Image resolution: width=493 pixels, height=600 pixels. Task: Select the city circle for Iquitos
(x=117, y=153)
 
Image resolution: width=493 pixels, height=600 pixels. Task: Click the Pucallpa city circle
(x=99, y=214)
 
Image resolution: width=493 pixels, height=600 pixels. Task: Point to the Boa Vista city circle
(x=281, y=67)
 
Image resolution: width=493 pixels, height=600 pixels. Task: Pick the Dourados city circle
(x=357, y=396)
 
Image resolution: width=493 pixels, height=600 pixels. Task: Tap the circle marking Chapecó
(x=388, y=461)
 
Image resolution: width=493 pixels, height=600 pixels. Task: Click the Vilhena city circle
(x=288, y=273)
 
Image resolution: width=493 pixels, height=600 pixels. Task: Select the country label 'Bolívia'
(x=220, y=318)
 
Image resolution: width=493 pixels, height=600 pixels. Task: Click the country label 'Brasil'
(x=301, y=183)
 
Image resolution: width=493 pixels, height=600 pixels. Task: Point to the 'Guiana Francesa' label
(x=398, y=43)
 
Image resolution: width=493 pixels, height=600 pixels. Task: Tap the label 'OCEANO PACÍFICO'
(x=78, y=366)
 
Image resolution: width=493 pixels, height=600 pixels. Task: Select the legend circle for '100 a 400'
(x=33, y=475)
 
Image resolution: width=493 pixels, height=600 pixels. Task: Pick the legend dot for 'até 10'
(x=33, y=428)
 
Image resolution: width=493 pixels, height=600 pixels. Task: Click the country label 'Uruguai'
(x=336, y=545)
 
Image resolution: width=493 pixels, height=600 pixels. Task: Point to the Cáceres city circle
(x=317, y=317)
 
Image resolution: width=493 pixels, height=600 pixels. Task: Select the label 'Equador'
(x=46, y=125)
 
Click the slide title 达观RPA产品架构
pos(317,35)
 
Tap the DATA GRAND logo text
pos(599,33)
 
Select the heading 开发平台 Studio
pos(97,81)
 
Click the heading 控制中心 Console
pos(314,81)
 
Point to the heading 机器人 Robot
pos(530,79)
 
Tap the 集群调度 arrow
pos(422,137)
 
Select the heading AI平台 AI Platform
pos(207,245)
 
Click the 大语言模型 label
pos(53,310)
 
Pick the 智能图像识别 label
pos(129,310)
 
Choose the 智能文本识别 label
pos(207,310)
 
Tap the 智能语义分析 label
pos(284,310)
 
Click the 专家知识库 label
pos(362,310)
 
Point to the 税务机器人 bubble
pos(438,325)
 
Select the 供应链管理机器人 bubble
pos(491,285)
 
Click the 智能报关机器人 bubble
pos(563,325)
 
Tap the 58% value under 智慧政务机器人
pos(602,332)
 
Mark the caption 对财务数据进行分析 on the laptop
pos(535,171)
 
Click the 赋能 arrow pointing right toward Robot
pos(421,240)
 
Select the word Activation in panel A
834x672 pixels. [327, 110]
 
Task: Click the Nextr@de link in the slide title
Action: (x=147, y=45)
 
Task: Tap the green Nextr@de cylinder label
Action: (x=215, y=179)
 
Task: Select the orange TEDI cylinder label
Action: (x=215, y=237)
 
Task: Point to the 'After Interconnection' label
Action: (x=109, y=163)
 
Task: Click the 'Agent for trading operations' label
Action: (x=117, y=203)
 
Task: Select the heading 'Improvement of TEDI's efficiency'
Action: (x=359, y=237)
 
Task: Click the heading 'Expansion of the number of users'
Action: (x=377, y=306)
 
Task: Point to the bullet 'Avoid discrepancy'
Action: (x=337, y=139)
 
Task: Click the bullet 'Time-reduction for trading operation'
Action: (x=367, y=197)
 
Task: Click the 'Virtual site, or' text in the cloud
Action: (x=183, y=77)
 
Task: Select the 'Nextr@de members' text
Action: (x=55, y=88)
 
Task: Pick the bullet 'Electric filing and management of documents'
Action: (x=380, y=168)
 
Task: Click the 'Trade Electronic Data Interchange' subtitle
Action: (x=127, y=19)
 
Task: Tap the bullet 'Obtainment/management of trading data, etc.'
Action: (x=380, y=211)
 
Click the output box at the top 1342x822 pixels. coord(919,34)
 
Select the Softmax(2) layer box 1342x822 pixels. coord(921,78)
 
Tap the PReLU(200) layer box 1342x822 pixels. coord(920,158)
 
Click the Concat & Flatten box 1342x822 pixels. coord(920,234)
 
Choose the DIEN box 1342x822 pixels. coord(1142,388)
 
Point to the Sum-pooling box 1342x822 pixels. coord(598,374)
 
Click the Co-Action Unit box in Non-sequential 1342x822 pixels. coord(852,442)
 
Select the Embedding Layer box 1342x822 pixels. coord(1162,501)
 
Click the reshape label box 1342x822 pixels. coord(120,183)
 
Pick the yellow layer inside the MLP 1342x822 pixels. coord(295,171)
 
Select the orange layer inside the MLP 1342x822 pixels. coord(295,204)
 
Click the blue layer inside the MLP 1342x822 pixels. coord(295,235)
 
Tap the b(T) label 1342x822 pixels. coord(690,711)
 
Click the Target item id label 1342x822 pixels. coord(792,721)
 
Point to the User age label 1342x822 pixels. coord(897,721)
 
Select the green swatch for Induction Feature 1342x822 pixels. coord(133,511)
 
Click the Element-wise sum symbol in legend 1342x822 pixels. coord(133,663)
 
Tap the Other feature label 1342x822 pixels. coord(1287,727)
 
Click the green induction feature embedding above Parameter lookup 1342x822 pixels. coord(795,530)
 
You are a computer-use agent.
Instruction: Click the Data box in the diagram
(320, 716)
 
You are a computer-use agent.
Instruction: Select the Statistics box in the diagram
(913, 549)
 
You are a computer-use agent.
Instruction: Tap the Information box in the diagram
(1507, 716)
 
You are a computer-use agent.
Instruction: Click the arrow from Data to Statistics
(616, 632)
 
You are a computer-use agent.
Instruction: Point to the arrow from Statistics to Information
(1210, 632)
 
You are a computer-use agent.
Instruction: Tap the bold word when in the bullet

-=-=-

▶ Challenge
From the line with "Click the output" to the line with "Click the green", rename "swatch" as "color chip" and give only those lines again, with nothing else changed.

▶ Exercise answer
Click the output box at the top 1342x822 pixels. coord(919,34)
 
Select the Softmax(2) layer box 1342x822 pixels. coord(921,78)
 
Tap the PReLU(200) layer box 1342x822 pixels. coord(920,158)
 
Click the Concat & Flatten box 1342x822 pixels. coord(920,234)
 
Choose the DIEN box 1342x822 pixels. coord(1142,388)
 
Point to the Sum-pooling box 1342x822 pixels. coord(598,374)
 
Click the Co-Action Unit box in Non-sequential 1342x822 pixels. coord(852,442)
 
Select the Embedding Layer box 1342x822 pixels. coord(1162,501)
 
Click the reshape label box 1342x822 pixels. coord(120,183)
 
Pick the yellow layer inside the MLP 1342x822 pixels. coord(295,171)
 
Select the orange layer inside the MLP 1342x822 pixels. coord(295,204)
 
Click the blue layer inside the MLP 1342x822 pixels. coord(295,235)
 
Tap the b(T) label 1342x822 pixels. coord(690,711)
 
Click the Target item id label 1342x822 pixels. coord(792,721)
 
Point to the User age label 1342x822 pixels. coord(897,721)
 
Select the green color chip for Induction Feature 1342x822 pixels. coord(133,511)
 
Click the Element-wise sum symbol in legend 1342x822 pixels. coord(133,663)
 
Tap the Other feature label 1342x822 pixels. coord(1287,727)
 
Click the green induction feature embedding above Parameter lookup 1342x822 pixels. coord(795,530)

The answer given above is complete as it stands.